Solidarity with the Black community

Samoa Pacific Development Corporation stands in solidarity with the Black community in their pain, anger, and grief. We stand in solidarity with the Movement for Black Lives and those seeking to end police violence against Black people.

In 2020, a new disease shines a spotlight on the extreme disparities in health and wealth along racial lines. COVID19 has disproportionately affected Black people, People of color and the poor across the globe. In the United States, Pacific Islanders, along with Black and Native people, have had the most disproportionate rates of COVID19.

And at the exact same time, the world is confronted by the ongoing and far too often deadly violence against people of color in the United States, specifically the murder of African Americans by white supremacists and the police.

This is, sadly, not a new condition in the United States, but age old. In a time of turmoil and pain for many, especially those personally affected by COVID19 in the Samoan and Pacific Islander communities, loss of family members and loss of employment, is a heavy burden to bear. It may feel the struggle for racial justice in the larger community and the Black community can not be as urgent an issue for us now. However, the truth is our rights are forever joined with the rights of Black people in the United States. If not for the hard-won sacrifices and deaths of Black people and their long fight for Civil Rights in the United States we would not now have the Civil Rights we Samoans and all other people of color enjoy.
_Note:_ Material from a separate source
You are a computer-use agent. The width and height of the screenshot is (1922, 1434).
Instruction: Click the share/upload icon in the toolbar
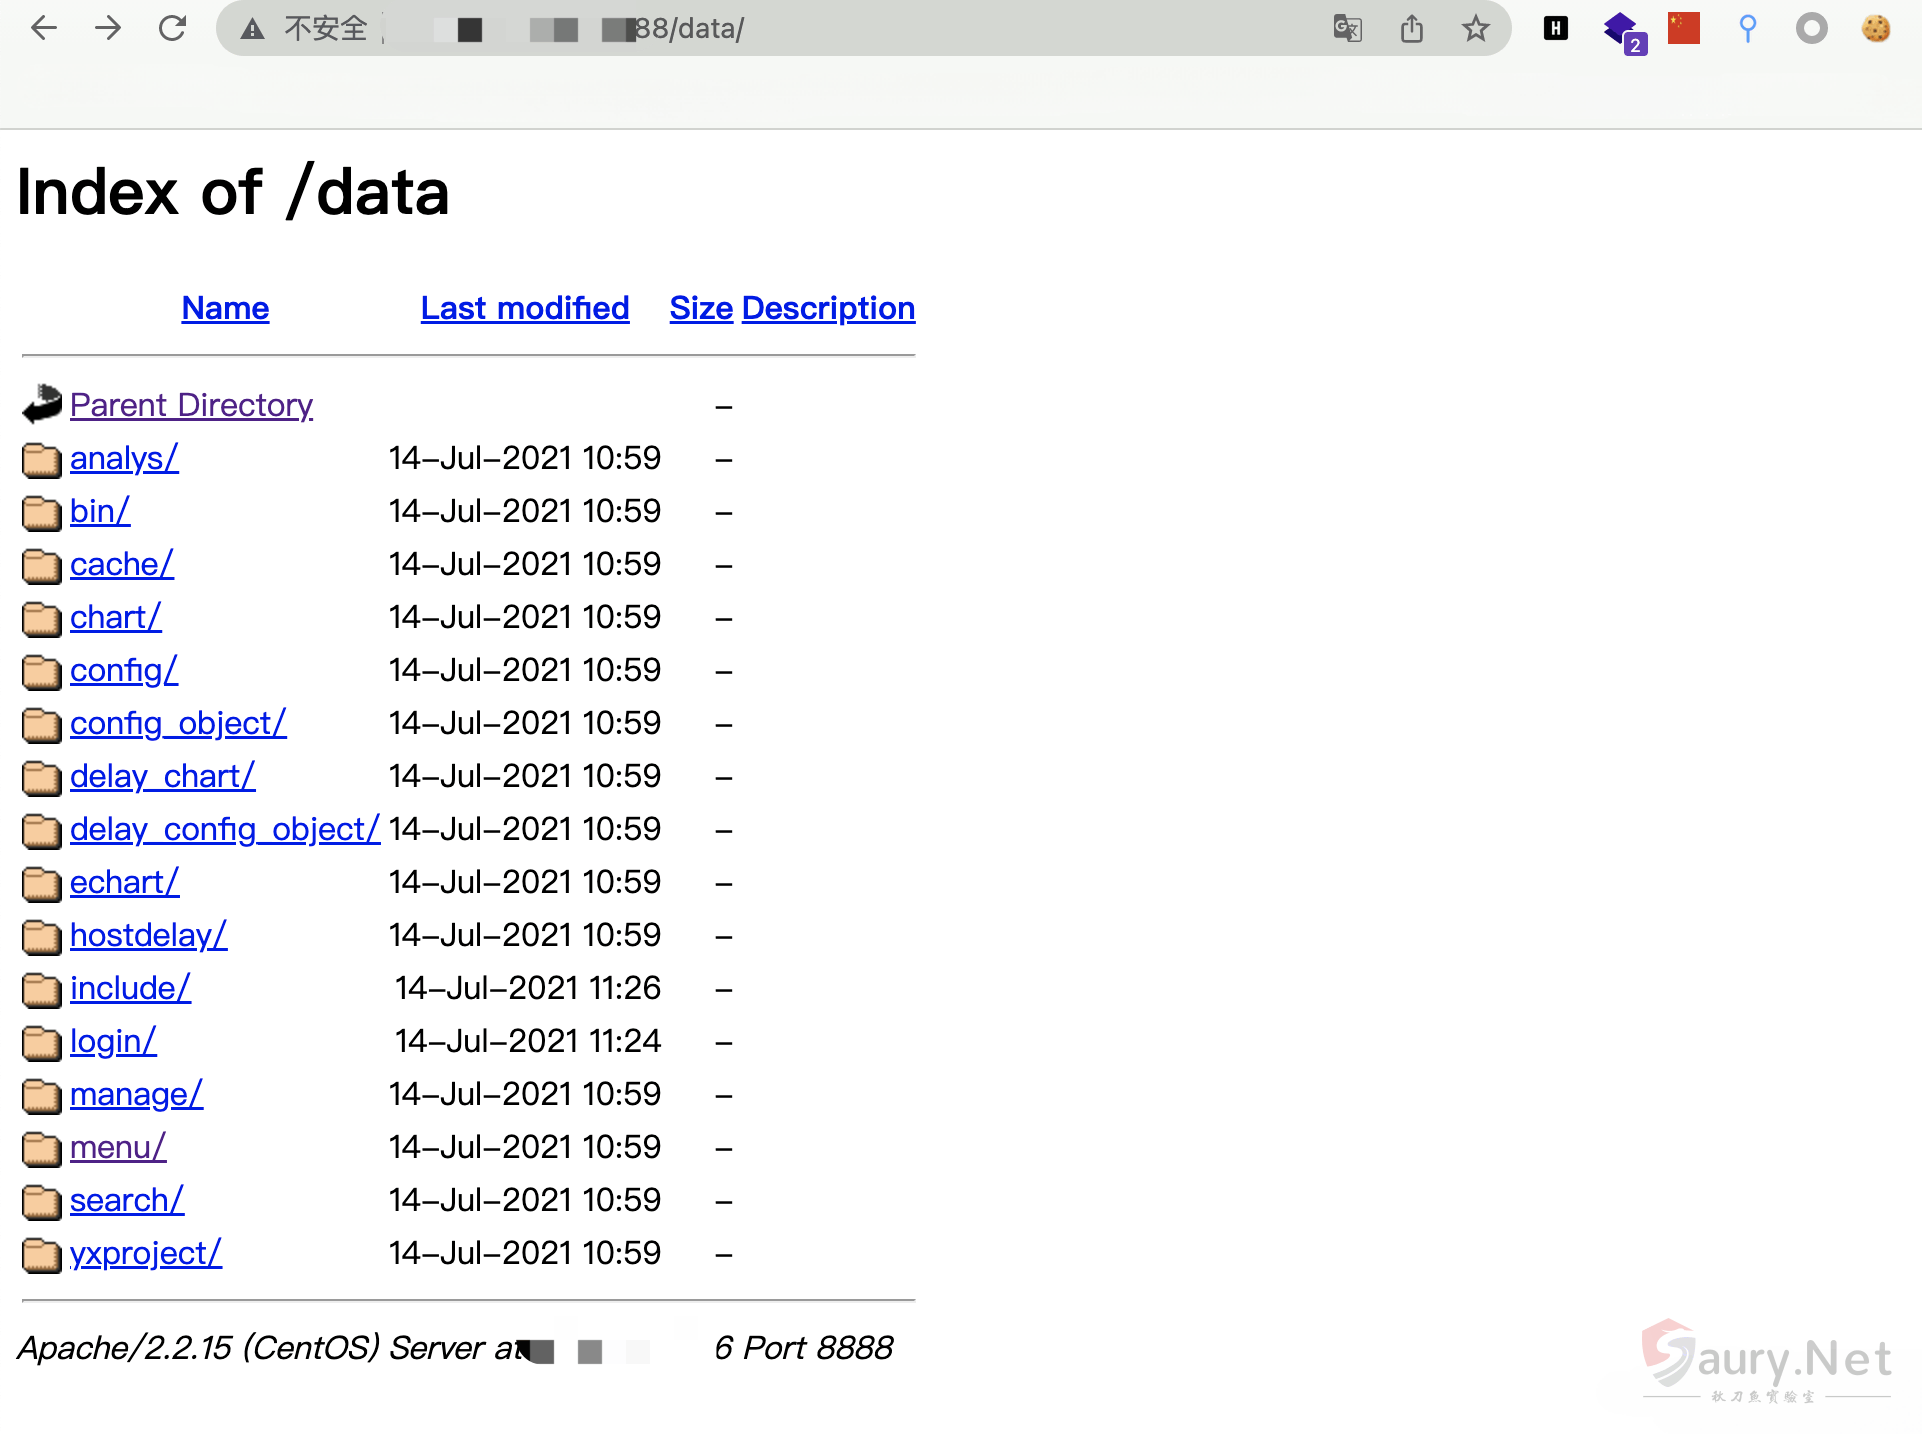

Disproportionate health outcomes, like a higher loss of life in our communities during a pandemic, are a result of racial inequality in this country. In the United States our experiences, though different, require us to understand that our own freedoms as Samoans are inextricably linked with the freedoms of African Americans. Samoan solidarity with African Americans comes not only from our own history of racist imperialism but also from the experience of becoming racialized others in the United States and the similar painful experiences of racism under white supremacy. We must denounce anti-black racism and colorism. Anti-black racism is the backbone of colonialism and white supremacy.

SPDC was created in an effort to combat the effects of racist colonialism and systemic racism. Colonization divided Samoa and part of our islands remains a U.S. territory. This history, as an indigenous people, strengthens the core belief of SPDC that all racial and ethnic groups are equal and no racial ethnic group needs external improvement to become respectable. We have always stood in solidarity with the Black community but we commit to and endeavor to make more explicit our solidarity with Black people, our antiracist work and to continue to strengthen our identity as an indigenous people. Our work is ongoing and we hope to grow in this struggle.

The work to end police violence and systemic white supremacy must also be our work. George Floyd, Breonna Taylor, Philando Castille, Aaron Campbell and far too many others deserve more than anything we can write, but we can work together and alongside each other for justice and peace. In the words of Joy Alise Davis, Executive Director, Portland African American Leadership Forum(PAALF), “Today, we have the opportunity to take these wishes out of the dreamscape and into our collective reality.”

SPDC Action Plan

Our struggles as Black, Indigenous and People of Color are shared. Our work to end white supremacy and strengthen our communities is interwoven. SPDC, as an indigenous organization, works to strengthen our community. Anti-racism and anti-imperialism is woven into our work to empower our community.

What can we, as well as our friends and allies do?

1. Recognize and participate in community work and understand that this work is social justice and anti-racist work. Educating our youth, economic empowerment, strengthening families is all social justice.

2. Vote and or support elected officials who make it a point to create and strengthen laws that protect our community. SPDC supports Oregon’s BIPOC Caucus to bring forth criminal justice reform legislation.

3. Educate our children about anti-black racism. No group of people is less than or better than another. Teach our children that there is only one human race and people suffer because of racism. Educate them that dividing people by different races was a tool of colonialism that justified colonizing millions of people including our own, as well as enslaving Africans and other indigenous people.